[Start of section]

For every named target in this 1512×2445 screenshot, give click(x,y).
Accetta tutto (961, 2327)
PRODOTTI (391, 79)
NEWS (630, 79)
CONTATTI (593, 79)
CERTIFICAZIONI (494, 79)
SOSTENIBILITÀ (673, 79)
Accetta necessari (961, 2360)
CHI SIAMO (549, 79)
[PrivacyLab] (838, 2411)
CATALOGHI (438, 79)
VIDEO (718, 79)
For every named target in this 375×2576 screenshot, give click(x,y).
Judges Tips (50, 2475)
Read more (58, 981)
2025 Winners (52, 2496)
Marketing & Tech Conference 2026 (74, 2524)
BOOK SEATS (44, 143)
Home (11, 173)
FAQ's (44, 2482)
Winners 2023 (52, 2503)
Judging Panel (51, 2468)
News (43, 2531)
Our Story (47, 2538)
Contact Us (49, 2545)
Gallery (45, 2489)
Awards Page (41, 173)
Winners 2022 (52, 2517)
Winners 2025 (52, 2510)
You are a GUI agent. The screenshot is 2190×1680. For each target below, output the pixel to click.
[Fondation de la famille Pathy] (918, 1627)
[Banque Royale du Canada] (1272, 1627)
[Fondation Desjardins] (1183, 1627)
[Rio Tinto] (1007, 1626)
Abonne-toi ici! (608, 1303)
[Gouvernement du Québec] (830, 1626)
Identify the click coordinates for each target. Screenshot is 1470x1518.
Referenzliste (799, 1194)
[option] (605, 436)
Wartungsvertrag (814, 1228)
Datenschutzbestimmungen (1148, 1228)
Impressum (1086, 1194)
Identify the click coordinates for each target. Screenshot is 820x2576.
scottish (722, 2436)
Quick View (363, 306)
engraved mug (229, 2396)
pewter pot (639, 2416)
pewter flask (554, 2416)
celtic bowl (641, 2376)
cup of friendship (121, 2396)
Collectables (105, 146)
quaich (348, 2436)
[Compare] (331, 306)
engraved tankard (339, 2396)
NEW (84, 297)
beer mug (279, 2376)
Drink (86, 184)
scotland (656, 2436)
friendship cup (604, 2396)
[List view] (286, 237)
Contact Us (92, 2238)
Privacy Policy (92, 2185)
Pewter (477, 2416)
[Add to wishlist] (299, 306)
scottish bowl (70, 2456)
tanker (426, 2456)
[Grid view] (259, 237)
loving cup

[End of section]

**About this exercise:** Please report how many lines in the records above contain the word "each", and give nothing but the number.

**Response:** 3